**Excerpted text**.

════════════════

Monday, August 1, 2011

The Debt Deal: There Will Be Blood on the Floor on November 23rd

The debt deal is finally done. But it really isn’t an agreement on what cuts will be made, just the process that will be used to make them.

The real work is left to the Congressional appropriators for the first $917 billion and for a super-committee of Congress for the second $1.2 trillion to $1.5 trillion in ten-year cuts.

That second tranche is where health care will make its contribution. The super-committee has to make its decisions by November 23rd and, as a practical matter, the Congress can only accept what the super-committee decides or face the consequences of the automatic $1.2 trillion fallback cuts.

When it comes to health care and the super-committee, all federal health care spending is on the table—–Medicare, Medicaid, the new law, benefits, and provider payments.

Since the budget window for the deal is ten years, it is not likely that any changes will be made to entitlement eligibility—such as delaying the Medicare eligibility age from 65 to 67. It just wouldn’t be fair to tell a 60-year-old their Medicare eligibility age is being raised. But we could see more means testing of Medicare premiums.

════════════════

**Supplied entries**.
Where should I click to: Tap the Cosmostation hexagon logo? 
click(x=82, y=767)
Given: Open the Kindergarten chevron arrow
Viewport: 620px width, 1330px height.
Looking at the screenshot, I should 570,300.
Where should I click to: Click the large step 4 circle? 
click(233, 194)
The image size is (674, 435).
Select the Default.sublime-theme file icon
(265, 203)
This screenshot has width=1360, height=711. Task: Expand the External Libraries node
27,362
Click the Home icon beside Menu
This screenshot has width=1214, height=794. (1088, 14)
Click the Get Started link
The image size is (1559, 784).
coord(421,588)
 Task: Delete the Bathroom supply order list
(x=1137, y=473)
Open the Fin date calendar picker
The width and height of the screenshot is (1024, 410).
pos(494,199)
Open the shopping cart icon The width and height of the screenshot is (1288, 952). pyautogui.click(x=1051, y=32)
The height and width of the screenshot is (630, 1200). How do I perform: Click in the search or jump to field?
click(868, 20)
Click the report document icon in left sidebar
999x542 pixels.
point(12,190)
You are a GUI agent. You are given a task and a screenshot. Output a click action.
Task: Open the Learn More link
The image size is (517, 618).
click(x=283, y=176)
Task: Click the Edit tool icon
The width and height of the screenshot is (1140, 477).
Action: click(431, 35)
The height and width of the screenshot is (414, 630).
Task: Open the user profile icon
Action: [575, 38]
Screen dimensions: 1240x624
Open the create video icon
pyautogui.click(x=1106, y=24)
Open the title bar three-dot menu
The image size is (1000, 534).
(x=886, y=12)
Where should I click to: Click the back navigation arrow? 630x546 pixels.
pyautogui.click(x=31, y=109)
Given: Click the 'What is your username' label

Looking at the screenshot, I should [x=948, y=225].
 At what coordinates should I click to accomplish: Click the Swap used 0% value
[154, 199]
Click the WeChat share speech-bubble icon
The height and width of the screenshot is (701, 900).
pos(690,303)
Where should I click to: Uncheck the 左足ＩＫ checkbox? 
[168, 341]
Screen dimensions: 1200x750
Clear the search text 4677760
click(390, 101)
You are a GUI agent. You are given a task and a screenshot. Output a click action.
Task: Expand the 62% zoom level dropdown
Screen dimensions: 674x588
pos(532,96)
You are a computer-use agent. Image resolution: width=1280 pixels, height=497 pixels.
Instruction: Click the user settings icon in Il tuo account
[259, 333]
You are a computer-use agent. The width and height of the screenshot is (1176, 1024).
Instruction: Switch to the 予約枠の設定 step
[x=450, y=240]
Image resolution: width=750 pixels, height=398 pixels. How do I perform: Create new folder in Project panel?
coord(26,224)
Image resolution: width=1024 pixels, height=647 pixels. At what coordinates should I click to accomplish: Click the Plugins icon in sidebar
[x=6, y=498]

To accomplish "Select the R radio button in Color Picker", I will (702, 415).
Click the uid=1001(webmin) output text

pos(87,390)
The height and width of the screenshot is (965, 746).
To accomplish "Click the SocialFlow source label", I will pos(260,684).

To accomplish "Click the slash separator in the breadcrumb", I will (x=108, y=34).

════════════════

**What you will do**.
1 - Reproduce the debt deal post word for word, everything from "The debt deal is" down to "trillion fallback cuts.".
2 - Write what comes next in the post on the debt deal, picking up after its final sentence.

**Your written answers**.
1 -
The debt deal is finally done. But it really isn’t an agreement on what cuts will be made, just the process that will be used to make them.

The real work is left to the Congressional appropriators for the first $917 billion and for a super-committee of Congress for the second $1.2 trillion to $1.5 trillion in ten-year cuts.

That second tranche is where health care will make its contribution. The super-committee has to make its decisions by November 23rd and, as a practical matter, the Congress can only accept what the super-committee decides or face the consequences of the automatic $1.2 trillion fallback cuts.

2 -
It is possible that the super-committee could deal with real systemic health care reform—–particularly in the way we pay providers. But I doubt it. The committee isn’t going to have a lot of time to take up so complex a matter as systemic health care payment reform given that they will have to deal with hundreds of billions more in cuts from lots of federal programs. I don’t see the committee as having the expertise, will, or the time to tackle real health care reform.

The real potential for cuts will be to provider reimbursement.

So, all of those provider organizations that thought they scored big by limiting their contribution during the health care reform debate are likely be on the defensive in ways they could not have imagined 18 months ago.

Physicians, facing a 29.5% Medicare Sustainable Growth Rate (SGR) fee schedule cut on January 1, 2012, need to be really worried. That 29.5% cut is part of the existing budget baseline from which the super-committee needs to cut hundreds of billions more—much less find tens of billions of dollars to put these doc cuts off again. Hospitals who got off with a $150 billion contribution to the Affordable Care Act have to be in the bull’s eye this time. Drug companies are a particularly juicy target for liberals who don’t like them and conservatives who wish the Part D program had never been passed. Medicare Advantage insurers have recently been reporting record profits—not something you want to be doing when the Congress is looking for lots of cash.

While there is a 2% cap on any cuts that could occur to Medicare in the $1.2 trillion default trigger, there are no limits to what the super-committee can cut. As an order of magnitude, it looks to me like the cuts Medicare will have to eventually sustain from the super-committee will have to approach to the cuts the program saw under the new health care law--largely because of the impact the SGR formula has on the baseline the committee will have to use.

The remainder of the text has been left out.